A succession of scenes takes us through her classroom successes (with a teacher's encouragement) until her desire to be "one of the gang" lets her down. Then her relationship with her father, and his with her friends, frays into something disturbing. This is not helped by a racist attack on him.
The second half of the play introduces us to Lina aged 44. She has a daughter, Amber, though the girl's father is not on the scene. Those early hopes of university have long since crumbled into a struggle just to survive. This she does by doing cash-in-hand housekeeping chores while signing on.
Amber longs to meet her grandfather, but he's bedridden. Lina wants to do the best for her daughter, to keep her from making the same, old mistakes. Will she, can she succeed? It's the strength of Wilde's performance that you believe in her utterly, whether as the podgy pigtailed schoolgirl or as the making-do single mother.

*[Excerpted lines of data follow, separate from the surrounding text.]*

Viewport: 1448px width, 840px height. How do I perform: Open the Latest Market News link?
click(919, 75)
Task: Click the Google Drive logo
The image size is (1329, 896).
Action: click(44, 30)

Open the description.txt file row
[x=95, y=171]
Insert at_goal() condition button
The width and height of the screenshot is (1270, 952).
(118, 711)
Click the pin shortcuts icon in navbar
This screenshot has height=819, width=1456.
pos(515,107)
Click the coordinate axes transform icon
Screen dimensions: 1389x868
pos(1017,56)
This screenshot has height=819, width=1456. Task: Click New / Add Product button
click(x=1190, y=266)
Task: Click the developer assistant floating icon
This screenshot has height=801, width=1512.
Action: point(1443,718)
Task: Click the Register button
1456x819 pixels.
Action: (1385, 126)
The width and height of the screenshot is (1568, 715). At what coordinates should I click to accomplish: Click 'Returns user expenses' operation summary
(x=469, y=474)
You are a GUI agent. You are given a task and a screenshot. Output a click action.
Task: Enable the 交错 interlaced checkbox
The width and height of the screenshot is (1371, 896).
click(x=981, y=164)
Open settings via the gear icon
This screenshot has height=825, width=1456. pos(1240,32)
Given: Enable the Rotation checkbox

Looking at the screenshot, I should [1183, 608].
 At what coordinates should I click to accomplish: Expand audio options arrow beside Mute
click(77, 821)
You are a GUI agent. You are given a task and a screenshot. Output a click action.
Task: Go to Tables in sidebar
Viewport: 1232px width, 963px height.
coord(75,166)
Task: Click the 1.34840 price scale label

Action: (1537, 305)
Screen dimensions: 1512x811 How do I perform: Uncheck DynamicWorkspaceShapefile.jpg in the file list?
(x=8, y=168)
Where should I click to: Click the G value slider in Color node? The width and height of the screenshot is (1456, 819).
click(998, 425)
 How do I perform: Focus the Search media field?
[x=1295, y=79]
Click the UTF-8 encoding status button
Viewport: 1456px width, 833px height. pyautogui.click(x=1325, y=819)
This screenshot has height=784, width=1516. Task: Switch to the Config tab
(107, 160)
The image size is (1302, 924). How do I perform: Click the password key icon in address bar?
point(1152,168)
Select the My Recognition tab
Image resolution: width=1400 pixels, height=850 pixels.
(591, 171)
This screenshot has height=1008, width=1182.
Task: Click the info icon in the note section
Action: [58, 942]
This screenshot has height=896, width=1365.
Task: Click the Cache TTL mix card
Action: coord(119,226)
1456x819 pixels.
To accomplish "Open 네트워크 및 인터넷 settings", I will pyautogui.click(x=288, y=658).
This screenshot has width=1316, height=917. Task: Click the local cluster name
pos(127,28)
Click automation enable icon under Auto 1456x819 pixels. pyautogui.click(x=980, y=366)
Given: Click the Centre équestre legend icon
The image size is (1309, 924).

It's a fine piece of acting, and director Brigid Larmour balances the intricate writing with the subtlety of the performance very well. The set by Ruari Murhison plays its own part, as does Prema Mehta's lighting and Richmond Rudd's sound. We've all been teenagers. We know what it's like. Kaur Bhatti gets under the skin of the between-age to bring all its itches to the surface.
Fourteen runs at the Palace Theatre, Watford until 24 May.